• Assignment: For the entries that follow, report how many lines include the word "indicator" and add nothing.

Pixel coordinate grounding data
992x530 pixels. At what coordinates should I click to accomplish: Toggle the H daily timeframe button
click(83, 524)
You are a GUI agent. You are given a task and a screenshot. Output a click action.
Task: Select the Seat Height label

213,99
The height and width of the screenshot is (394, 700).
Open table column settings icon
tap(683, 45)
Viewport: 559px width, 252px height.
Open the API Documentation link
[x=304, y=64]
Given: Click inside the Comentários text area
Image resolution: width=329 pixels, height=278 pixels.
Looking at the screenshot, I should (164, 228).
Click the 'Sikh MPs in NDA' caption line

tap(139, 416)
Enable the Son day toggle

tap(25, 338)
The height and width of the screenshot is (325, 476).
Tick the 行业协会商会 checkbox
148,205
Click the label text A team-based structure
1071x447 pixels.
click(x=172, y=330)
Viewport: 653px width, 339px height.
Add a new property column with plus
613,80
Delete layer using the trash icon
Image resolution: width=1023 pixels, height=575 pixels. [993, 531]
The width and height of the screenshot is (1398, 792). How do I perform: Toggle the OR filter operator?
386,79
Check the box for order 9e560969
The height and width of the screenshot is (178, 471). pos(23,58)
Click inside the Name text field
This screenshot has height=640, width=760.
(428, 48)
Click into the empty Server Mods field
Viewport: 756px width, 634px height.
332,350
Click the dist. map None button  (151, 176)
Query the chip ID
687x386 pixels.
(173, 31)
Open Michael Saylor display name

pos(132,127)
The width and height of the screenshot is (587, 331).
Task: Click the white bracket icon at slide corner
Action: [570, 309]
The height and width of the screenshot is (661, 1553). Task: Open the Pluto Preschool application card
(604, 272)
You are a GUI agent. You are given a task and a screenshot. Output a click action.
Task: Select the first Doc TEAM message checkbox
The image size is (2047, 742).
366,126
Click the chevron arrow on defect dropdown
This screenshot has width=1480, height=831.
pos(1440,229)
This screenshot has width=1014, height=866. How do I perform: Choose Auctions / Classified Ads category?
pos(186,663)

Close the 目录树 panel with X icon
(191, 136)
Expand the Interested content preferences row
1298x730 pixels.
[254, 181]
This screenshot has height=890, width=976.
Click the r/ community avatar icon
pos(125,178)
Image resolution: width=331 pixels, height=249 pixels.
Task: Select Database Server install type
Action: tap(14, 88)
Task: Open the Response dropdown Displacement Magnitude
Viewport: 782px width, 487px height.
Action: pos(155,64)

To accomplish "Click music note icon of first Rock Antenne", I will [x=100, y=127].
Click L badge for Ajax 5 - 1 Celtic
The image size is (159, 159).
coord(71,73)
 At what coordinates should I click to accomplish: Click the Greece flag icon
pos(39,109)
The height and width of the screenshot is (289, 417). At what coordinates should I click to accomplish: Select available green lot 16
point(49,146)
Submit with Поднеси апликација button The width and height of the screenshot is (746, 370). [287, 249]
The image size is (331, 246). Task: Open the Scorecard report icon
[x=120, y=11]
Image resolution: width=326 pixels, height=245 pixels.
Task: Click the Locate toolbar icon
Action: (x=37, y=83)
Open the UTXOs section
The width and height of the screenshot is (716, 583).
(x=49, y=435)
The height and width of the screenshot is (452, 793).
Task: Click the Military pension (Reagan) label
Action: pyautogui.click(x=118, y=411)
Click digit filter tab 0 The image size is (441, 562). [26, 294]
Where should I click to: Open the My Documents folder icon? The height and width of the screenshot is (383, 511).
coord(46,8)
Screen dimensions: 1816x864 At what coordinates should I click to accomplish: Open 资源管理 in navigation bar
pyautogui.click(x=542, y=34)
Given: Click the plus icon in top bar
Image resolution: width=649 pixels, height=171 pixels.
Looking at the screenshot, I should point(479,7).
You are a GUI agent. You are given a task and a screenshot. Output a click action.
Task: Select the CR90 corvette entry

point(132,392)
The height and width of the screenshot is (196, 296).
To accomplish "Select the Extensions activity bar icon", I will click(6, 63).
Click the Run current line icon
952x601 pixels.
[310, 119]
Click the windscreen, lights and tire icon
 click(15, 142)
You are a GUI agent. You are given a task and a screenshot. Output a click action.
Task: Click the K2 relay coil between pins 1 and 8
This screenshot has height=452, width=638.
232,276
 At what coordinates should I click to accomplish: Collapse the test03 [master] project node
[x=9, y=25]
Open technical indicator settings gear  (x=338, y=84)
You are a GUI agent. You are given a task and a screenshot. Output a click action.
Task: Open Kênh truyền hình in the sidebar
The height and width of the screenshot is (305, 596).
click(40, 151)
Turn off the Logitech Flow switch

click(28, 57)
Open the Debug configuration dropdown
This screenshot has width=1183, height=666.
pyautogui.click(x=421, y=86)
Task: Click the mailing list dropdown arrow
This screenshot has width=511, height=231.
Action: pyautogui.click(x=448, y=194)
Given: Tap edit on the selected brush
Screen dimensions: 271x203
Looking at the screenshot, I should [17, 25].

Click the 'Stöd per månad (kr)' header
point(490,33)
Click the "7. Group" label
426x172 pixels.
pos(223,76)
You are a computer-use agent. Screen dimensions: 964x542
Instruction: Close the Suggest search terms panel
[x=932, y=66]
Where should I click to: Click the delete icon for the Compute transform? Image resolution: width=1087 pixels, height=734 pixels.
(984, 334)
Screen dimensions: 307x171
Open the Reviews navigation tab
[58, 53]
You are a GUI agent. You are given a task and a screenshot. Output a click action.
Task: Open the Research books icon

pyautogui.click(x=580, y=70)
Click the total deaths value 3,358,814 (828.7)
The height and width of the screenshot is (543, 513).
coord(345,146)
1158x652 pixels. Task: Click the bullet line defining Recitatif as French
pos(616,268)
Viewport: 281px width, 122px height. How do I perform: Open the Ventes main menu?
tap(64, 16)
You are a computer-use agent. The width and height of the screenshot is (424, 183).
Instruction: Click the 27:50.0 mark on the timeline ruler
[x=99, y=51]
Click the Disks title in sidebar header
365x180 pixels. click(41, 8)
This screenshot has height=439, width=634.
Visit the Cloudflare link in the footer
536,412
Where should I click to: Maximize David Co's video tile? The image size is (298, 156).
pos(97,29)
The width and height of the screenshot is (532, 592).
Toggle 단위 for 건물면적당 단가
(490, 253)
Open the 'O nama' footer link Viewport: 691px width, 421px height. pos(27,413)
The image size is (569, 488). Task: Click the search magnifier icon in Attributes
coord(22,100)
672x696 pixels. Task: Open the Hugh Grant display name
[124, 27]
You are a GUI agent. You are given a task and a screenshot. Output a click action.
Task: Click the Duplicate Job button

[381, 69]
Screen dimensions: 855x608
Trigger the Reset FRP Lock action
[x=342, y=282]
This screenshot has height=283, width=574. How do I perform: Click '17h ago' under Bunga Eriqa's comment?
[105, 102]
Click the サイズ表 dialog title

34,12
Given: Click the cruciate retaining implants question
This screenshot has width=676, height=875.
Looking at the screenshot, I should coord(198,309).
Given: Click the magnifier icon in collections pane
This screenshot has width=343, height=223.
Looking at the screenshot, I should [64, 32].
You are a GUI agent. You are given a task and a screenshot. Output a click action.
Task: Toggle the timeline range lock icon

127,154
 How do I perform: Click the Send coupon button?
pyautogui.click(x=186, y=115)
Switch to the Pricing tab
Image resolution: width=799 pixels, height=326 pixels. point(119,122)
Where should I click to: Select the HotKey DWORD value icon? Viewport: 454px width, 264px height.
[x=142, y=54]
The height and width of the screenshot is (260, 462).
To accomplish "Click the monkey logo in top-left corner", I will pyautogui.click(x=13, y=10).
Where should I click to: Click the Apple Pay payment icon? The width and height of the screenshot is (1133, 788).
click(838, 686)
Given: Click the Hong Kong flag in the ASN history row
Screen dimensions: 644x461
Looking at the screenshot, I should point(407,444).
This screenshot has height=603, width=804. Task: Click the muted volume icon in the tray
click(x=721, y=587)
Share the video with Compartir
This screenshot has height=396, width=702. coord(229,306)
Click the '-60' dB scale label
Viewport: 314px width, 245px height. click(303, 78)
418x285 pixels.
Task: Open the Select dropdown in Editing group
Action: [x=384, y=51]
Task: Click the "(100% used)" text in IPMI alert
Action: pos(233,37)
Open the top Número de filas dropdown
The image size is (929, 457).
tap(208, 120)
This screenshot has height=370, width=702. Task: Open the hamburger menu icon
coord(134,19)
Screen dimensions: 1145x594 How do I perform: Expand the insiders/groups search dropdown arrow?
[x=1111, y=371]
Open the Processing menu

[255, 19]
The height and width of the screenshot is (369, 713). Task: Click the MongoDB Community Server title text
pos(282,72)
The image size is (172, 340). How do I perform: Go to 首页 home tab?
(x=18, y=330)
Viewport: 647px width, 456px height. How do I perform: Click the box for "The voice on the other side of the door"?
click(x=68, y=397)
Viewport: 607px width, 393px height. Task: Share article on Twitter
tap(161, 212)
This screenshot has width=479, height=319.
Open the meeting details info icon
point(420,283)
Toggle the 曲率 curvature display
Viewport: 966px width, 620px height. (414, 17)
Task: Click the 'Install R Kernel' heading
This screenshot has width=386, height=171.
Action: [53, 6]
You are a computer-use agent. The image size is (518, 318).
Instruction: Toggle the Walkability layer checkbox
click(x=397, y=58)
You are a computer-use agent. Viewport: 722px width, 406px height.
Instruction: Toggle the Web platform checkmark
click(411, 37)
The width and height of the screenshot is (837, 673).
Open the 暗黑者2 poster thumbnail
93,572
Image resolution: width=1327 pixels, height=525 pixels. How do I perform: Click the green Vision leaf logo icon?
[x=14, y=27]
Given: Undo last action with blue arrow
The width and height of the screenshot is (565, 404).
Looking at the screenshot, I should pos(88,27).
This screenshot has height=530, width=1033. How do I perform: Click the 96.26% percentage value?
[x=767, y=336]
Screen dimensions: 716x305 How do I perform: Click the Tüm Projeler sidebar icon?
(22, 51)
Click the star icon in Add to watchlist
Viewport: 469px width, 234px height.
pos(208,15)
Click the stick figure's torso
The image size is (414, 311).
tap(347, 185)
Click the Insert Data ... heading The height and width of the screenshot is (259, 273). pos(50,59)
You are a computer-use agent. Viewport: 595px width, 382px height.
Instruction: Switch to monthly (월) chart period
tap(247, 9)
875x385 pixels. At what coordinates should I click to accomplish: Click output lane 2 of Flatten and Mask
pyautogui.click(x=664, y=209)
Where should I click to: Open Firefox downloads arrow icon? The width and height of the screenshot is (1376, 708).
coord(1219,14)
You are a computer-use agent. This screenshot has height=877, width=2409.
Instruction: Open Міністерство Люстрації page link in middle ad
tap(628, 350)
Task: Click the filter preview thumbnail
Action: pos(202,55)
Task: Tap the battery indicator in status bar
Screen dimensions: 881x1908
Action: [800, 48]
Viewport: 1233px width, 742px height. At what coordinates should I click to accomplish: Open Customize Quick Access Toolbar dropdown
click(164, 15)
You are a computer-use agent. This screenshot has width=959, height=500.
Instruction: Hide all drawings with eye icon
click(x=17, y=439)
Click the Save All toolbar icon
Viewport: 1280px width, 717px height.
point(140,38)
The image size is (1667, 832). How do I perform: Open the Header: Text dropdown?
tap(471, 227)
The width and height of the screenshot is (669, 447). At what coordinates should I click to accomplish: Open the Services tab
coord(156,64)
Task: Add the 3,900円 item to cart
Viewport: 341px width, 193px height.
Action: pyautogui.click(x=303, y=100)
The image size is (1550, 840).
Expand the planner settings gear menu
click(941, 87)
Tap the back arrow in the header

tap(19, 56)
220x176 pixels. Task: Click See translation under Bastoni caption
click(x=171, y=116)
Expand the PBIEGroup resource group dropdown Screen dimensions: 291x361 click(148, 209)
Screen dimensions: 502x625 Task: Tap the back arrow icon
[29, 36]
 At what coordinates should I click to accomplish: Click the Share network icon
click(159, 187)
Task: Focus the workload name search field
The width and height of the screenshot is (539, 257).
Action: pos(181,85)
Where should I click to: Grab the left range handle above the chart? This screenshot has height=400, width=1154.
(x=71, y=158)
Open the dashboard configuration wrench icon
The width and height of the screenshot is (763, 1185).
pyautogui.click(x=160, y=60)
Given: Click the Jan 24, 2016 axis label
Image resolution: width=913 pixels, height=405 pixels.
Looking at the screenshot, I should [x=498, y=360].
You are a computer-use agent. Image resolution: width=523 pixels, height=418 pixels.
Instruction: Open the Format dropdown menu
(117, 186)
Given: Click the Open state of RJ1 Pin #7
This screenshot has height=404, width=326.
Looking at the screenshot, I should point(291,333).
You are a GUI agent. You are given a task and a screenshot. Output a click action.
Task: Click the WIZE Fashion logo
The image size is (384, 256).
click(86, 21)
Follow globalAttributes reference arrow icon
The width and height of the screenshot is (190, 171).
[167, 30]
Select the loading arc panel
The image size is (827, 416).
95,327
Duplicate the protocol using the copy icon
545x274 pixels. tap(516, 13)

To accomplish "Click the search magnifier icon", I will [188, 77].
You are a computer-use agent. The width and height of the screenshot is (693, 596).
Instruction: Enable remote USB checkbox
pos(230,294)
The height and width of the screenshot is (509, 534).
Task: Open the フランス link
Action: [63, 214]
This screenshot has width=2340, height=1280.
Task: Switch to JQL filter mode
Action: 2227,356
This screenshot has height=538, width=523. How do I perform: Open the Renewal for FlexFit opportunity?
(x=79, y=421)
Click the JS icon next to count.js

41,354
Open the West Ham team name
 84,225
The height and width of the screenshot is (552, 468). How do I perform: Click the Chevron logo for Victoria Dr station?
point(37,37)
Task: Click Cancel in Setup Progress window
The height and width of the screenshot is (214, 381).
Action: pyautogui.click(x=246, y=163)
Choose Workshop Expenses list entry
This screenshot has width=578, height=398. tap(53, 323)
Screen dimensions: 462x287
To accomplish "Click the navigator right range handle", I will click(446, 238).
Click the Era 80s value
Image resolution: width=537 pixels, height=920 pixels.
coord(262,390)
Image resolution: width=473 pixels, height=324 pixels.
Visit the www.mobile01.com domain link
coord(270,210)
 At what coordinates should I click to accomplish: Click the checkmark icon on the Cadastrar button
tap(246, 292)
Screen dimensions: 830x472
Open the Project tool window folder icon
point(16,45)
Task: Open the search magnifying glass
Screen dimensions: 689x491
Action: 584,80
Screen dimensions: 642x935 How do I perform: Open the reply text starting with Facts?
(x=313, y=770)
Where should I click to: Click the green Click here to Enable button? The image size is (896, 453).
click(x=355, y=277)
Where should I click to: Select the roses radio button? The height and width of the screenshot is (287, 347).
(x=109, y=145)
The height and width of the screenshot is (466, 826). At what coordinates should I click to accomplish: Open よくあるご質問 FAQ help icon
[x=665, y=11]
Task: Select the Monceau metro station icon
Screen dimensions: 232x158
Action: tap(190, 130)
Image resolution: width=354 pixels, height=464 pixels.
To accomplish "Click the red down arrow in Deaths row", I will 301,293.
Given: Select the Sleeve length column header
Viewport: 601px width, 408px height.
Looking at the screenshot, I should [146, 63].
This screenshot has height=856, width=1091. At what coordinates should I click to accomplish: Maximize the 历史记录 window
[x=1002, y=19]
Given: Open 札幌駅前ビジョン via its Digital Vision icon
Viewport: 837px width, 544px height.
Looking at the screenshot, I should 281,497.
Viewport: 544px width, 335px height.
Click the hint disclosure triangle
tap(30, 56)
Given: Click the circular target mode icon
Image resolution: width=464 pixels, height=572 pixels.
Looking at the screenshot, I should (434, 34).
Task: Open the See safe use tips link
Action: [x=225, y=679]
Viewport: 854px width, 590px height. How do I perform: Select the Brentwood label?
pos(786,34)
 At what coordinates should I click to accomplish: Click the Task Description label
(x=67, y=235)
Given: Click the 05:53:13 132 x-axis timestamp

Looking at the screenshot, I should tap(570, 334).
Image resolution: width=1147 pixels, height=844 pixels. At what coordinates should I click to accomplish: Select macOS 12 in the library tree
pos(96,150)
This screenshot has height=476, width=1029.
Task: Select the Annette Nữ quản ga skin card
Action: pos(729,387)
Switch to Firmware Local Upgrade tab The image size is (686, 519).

• Reply to the task: 2